# Fp due



## R_Lough (Jul 20, 2012)

Planning on buying the fp due. I can get it for $2300. My budget was $2000, so pushing up to the fp team or Quattro is out of the question. I haven't seen many reviews, and I'm just looking to make sure it's a good buy. Thanks for any help.


----------



## AJ88V (Nov 14, 2012)

R_Lough said:


> Planning on buying the fp due. I can get it for $2300. My budget was $2000, so pushing up to the fp team or Quattro is out of the question. I haven't seen many reviews, and I'm just looking to make sure it's a good buy. Thanks for any help.


Yep, that's where I started. $2300 for the Due is a very good price. But I ended up springing $2800 for the Quattro and don't regret the decision.


----------



## R_Lough (Jul 20, 2012)

What specifically led to the need to move up?


----------



## AJ88V (Nov 14, 2012)

R_Lough said:


> What specifically led to the need to move up?


My son has a Paris (what a fantastic bike!), and this is what got me on the Pinarello bug. 

I started out looking at the Due and thought the Quattro was wayyy out of range. For that matter, so was the Due. There are a lot of extremely nice bikes even below $2000.

Differences, Quattro vs. Due. Weight is very similar with the SRAM build kits. The Quattro has the swoopier frame - identical to the Paris, with the asymmetrical design, just a lesser/heavier carbon fiber, but a small notch higher than the Due. The Quattro has internal cable routing, which was a big plus to me. Quattro has SRAM Force vs. Rival on the Due. Talking with the shop I bought from, they thought the Quattro was a big step up from the Due.

But, in the end, it was the small price difference (at the time, Due $2500 and Quattro $2800) and since I expect to own this a long time, the Quattro is it. Competitive Cyclist now has the Due down to $2320 for a 2012 leftover, so the price spread is a little greater. Also, love the look of the rear Wildcat wheel on the Due which isn't on the Quattro, but then I've already upgraded the wheels anyway!
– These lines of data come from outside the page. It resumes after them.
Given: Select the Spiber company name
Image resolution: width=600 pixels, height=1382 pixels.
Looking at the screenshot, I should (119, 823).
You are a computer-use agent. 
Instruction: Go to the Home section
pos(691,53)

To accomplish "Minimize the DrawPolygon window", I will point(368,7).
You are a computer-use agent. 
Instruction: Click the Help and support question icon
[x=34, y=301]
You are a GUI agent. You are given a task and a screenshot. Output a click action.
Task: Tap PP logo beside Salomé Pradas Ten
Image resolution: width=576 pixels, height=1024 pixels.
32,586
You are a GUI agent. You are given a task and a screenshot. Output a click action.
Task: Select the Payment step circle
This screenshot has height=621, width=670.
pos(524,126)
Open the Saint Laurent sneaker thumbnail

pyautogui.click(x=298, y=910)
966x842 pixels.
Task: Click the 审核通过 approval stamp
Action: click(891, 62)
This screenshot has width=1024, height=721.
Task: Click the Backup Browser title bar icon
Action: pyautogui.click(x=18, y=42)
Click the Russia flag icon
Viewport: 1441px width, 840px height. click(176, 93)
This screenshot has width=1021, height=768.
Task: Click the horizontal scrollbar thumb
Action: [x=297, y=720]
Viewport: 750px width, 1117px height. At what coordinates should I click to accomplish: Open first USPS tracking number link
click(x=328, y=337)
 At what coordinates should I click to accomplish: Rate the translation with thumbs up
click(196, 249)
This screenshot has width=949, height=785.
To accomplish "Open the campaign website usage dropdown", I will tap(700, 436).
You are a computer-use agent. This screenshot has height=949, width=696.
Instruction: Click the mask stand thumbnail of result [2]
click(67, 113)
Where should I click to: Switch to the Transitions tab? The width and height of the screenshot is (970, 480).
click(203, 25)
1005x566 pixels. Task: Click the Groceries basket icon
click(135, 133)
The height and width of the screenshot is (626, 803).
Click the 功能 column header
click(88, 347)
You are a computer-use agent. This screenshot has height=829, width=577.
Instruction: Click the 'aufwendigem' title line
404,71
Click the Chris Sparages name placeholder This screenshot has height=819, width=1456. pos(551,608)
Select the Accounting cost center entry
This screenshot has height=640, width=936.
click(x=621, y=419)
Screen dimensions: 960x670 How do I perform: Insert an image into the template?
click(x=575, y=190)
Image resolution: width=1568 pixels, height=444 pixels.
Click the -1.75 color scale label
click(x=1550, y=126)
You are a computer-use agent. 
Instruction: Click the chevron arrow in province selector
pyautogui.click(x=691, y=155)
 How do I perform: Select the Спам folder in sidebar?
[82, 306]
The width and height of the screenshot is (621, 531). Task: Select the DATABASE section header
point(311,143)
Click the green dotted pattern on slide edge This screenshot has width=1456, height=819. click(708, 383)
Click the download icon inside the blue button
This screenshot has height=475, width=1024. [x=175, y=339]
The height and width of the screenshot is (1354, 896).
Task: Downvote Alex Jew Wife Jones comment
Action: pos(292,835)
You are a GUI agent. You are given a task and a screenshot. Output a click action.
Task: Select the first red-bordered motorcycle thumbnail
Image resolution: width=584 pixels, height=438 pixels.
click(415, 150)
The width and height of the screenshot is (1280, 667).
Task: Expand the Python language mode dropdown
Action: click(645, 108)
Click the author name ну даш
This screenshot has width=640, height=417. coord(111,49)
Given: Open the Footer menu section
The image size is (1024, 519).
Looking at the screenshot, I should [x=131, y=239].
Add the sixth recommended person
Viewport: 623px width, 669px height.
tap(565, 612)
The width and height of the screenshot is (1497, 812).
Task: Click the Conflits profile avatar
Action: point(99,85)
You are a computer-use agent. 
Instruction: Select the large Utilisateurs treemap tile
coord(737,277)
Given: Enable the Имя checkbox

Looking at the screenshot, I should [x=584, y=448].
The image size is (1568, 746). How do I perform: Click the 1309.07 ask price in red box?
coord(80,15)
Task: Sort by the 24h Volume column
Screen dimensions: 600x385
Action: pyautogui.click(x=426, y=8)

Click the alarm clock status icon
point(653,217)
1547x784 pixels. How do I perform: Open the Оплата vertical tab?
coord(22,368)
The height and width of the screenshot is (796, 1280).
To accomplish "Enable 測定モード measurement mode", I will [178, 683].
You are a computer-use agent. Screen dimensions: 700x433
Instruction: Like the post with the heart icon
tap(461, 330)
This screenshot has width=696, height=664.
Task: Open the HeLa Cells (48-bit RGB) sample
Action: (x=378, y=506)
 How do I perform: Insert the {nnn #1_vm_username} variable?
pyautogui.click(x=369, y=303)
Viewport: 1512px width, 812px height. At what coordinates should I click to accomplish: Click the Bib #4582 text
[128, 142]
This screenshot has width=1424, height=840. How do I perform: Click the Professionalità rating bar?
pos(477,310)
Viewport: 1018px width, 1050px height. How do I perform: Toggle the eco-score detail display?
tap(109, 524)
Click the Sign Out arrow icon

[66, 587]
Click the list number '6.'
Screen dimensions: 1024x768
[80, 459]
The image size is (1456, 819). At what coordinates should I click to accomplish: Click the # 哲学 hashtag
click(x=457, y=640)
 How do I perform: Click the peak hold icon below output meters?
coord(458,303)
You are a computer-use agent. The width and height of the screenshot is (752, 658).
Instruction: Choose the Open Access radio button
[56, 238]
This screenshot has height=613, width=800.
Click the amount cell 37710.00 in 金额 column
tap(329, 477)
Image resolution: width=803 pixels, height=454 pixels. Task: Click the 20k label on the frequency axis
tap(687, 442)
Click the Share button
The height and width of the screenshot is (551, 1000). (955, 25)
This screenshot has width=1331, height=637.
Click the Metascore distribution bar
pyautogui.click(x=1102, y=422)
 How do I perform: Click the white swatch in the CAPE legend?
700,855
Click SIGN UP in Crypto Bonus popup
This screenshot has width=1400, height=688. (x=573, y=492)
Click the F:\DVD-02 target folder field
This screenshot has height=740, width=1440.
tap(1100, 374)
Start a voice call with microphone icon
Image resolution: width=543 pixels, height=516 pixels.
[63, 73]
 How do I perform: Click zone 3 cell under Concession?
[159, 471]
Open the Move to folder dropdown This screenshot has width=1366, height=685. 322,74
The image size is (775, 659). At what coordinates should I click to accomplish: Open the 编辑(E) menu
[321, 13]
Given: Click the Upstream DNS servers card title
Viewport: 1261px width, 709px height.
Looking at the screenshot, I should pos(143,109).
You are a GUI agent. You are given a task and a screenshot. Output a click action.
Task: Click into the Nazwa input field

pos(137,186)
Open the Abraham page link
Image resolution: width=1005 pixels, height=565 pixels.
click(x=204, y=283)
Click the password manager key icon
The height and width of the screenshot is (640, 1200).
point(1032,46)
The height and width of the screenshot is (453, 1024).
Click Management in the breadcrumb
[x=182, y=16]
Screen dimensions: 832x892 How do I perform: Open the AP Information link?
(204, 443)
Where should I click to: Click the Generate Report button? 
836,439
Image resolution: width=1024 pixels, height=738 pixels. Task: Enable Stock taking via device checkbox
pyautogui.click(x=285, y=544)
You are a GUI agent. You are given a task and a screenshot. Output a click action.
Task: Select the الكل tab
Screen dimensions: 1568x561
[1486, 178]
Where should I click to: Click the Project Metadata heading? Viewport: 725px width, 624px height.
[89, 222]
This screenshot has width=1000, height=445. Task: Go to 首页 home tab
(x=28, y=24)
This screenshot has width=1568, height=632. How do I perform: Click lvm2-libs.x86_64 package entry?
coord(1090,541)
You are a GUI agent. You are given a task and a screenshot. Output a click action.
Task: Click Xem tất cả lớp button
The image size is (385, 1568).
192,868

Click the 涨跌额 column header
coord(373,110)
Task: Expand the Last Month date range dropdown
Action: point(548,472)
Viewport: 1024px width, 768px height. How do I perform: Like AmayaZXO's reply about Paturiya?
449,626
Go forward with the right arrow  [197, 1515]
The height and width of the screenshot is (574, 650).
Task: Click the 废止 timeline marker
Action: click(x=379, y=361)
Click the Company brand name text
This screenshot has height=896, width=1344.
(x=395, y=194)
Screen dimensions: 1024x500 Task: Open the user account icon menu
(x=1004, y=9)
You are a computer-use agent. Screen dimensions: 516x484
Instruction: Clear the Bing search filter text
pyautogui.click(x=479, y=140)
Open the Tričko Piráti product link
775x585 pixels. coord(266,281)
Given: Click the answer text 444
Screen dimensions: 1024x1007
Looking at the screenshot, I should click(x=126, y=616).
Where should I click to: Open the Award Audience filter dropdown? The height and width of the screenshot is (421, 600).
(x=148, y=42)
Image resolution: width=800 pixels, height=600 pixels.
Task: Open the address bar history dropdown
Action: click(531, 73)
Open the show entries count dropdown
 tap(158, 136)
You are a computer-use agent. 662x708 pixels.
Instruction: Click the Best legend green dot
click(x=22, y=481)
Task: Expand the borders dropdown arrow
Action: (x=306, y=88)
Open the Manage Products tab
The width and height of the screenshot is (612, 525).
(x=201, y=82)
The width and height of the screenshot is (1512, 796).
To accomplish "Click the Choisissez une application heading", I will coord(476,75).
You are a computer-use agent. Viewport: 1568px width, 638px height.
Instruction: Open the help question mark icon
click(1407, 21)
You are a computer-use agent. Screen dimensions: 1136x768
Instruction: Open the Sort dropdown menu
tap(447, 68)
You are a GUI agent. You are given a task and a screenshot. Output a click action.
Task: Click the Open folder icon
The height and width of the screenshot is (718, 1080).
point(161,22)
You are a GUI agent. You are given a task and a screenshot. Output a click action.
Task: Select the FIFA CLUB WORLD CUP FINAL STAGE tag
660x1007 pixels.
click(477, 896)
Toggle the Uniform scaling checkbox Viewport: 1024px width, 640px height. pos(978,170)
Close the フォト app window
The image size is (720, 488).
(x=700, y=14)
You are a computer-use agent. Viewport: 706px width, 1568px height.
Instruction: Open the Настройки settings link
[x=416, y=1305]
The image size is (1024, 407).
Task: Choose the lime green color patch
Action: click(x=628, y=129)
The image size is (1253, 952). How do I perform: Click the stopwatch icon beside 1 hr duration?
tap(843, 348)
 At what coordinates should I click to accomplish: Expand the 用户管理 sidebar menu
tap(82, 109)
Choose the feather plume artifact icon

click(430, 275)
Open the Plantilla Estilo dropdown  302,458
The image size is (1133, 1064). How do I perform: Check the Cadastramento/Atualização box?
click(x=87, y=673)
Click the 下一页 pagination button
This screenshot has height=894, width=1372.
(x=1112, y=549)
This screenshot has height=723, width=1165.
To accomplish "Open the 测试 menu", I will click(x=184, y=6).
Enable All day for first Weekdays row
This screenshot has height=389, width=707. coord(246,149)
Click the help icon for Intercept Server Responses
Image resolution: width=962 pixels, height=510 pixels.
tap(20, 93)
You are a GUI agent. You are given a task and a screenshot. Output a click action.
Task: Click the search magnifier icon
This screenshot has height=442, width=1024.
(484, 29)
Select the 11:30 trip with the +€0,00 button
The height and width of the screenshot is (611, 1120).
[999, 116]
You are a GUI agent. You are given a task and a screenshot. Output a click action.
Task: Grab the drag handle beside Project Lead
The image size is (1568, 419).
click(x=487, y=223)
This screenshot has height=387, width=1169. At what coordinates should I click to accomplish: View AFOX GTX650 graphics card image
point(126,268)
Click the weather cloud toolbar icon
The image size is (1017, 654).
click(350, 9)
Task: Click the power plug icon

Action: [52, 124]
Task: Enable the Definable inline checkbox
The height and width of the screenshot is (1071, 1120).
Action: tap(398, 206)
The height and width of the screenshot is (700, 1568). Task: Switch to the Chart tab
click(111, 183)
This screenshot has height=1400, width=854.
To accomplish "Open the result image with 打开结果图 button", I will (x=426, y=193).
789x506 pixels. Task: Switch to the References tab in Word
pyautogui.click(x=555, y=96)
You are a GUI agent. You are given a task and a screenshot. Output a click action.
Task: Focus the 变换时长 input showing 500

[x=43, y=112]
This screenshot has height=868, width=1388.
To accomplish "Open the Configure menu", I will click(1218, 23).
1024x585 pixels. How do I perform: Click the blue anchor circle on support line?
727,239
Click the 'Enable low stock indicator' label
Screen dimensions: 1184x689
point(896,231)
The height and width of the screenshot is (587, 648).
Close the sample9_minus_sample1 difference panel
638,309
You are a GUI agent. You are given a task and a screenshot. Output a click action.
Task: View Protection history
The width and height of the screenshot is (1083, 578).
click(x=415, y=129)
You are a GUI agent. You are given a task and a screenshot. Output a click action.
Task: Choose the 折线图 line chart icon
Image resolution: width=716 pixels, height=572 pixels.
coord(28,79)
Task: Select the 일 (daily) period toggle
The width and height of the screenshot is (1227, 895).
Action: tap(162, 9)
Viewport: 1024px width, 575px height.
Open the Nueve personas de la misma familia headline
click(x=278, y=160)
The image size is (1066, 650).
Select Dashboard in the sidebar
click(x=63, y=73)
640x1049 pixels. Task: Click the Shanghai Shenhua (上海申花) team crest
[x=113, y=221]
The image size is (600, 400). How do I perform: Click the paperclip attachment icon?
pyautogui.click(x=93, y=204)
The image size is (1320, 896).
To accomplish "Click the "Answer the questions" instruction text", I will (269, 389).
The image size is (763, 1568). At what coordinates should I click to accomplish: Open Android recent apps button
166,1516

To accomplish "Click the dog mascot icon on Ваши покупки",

My son's Paris is the last-generation model - external cables and doesn't have the larger lower bearing in the headset. I can't really detect much difference between my Quattro and his Paris. The Quattro hits all the right points for me, snappy acceleration, super stiff but not harsh, crisp handling without being twitchy, and really pretty.

But ultimately it is as much an emotional as it is a rational decision, probably more emotional than rational!


----------



## Kumachan (Jan 15, 2013)

I'd look for previous year Quattro for very similar price. Not like Due is much worse but this is exactly what I did and did not regret it single day!


----------



## R_Lough (Jul 20, 2012)

The fp due arrived today!!! I'm very impressed with the stiffness during out of the saddle driving. No flex. I'm 6ft, 245, and never skip leg day so it got a real test. Moving up from a starter aluminum to carbon I didn't realize how much smoother the ride would actually be. The power delivery is like moving from a minivan to a Porsche. 18.6lbs measured with my suitcase scale. I love this bike already.


----------



## AJ88V (Nov 14, 2012)

R_Lough said:


> The fp due arrived today!!! I'm very impressed with the stiffness during out of the saddle driving. No flex. I'm 6ft, 245, and never skip leg day so it got a real test. Moving up from a starter aluminum to carbon I didn't realize how much smoother the ride would actually be. The power delivery is like moving from a minivan to a Porsche. 18.6lbs measured with my suitcase scale. I love this bike already.


Congratulations!

Not all carbon bikes are so smooth. My last bike - a Litespeed - was decently agile, smooth is not a word I would use for it. A lot of the Pina ride smoothness can be attributed to the Onda fork and seat stays (similar in concept to the Specialized Zerts design). It's that smoothness while keeping that power snappiness makes the Pina a joy to ride.


----------



## Kumachan (Jan 15, 2013)

Congratulations!
Soon you will enjoy not only stiffness but also other advantages of this awesome bicycle. Actually I find myself to ride my Pinarello slower just to enjoy the feeling longer.  And again - to enjoy its responsiveness when acceleration is needed.


----------



## jwl325 (Feb 3, 2010)

Congrats!


----------



## R_Lough (Jul 20, 2012)

View attachment 279926


Swapped over the fizik saddle and topeak bag. Will be changing to black bar tape soon.


----------



## jwl325 (Feb 3, 2010)

SCHWEET!! 

Love the paint scheme...


----------